Steven Bognar, Julia Reichert

Availability

Select theaters and Netflix August 21

In 2008, documentary filmmakers Steven Bognar and Julia Reichert filmed the last days of a GM factory in Ohio for the Oscar-nominated short film "The Last Truck". Nearly ten years later, they returned to the small town of Moraine, just south of Dayton. to film the same installation after reopening it as a glass factory run by the Chinese manufacturing company Fuyao. The new owners mainly hired local workers, bringing unemployed experienced workers back to work alongside Chinese workers familiar with the Fuyao process.

It was the most positive part of the story, put forward by politicians and local news. Less encouraging? Americans were asked to work longer than usual, for about half of their wages, in sometimes dangerous conditions. And they were told that if they were trying to unionize, the plant would be shut down.
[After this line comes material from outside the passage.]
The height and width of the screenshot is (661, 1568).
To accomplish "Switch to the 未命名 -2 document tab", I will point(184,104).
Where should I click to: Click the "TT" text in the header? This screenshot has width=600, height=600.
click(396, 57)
The documentary by Bognar and Reichert American factory covers the disillusionment that developed during the early years of the Fuyao project in Ohio. The Chinese are initially excited to take advantage of the unique qualities and opportunities of the United States. They are told that this is "a place to give free rein to their personality" and that they enjoy the freedom to shoot with firearms and – at least in theory – to openly criticize authority. Americans like to learn new skills, be part of a team and earn a regular salary. But the leaders of Fuyao are quick to realize that workers in Ohio will never be as determined to meet quotas as Chinese workers. Americans are alarmed to learn that Fuyao executives do not want to be bothered by reminders about local environmental and safety regulations.

Filmmakers do not describe this story in terms of heroes and villains. They do not take lightly the blue-collar Americans who vote against their own interests, nor do they describe the Chinese as faceless drones. There is a de facto quality, much closer to the two classics of Barbara Kopple's labor relations Harlan County, United States and American dream than the stirrer Michael Moore. American factory is a detailed, sometimes gloomy picture of the situation in a manufacturing sector that, in two decades of the twenty-first century, uses less and less human capital.
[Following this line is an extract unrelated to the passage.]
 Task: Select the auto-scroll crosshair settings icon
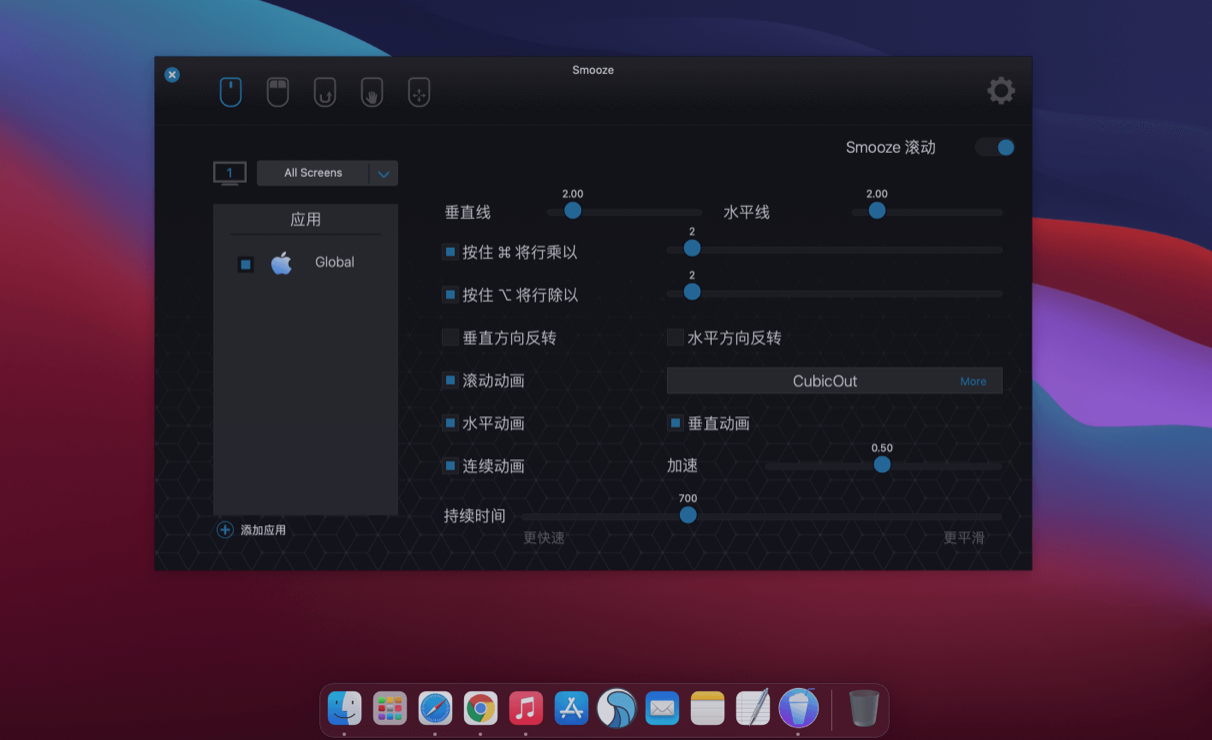tap(418, 91)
American factory excels mainly in the way he takes seriously all the people involved in this conflict. Bognar and Reichert's approach is essentially to fly on the walls: just stay behind and watch the action in boardrooms and in the factory – and possibly on the picket lines. Extraordinary access was granted to them, thanks to the public relations representatives who undoubtedly considered this film as the happy ending of the story begun by "The Last Truck". They have also won the trust of their subjects, who frequently turn to the camera and speak honestly to the camera. evaluations of the winless situations in which they find themselves.

Photo: Netflix

What emerges is the study of a potentially insurmountable cultural divide, where social expectations and the forces of history have shaped very different conceptions of what "work" is. There are disturbing similarities between the two factions: the Chinese, who have reshaped their old Communist Party hymns and turned into a merry propaganda of big business; and the Americans, who protest in front of the factory with placards and union songs that are like remnants of a once flourishing and long-weakened institution. But if the Chinese miss their families and cherish their leave as much as their American counterparts, they are also conditioned to work 12 hours a day, seven days a week.
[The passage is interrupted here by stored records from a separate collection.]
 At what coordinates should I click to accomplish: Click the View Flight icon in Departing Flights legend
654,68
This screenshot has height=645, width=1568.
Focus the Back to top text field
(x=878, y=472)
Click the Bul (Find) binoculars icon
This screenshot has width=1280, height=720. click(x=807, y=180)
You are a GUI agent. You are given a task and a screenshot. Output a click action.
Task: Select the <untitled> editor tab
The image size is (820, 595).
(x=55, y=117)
At one point, one of the watch supervisors on the American side sympathized with a Chinese counterpart, complaining that most of his Ohio residents are there to make money, not glass. But like American factory The same goes for the Chinese. It's just that the Chinese are going to sleep six in an apartment in Dayton, sending most of their paychecks back to spouses and children that they will only see two weeks a year. The crew from Ohio, meanwhile, will do just enough to live alone (provided it has no medical problems). Everyone, regardless of their origin or values, works hard. By telling their stories in a fun and persuasive way, Bognar and Reichert make the point that they all deserve better.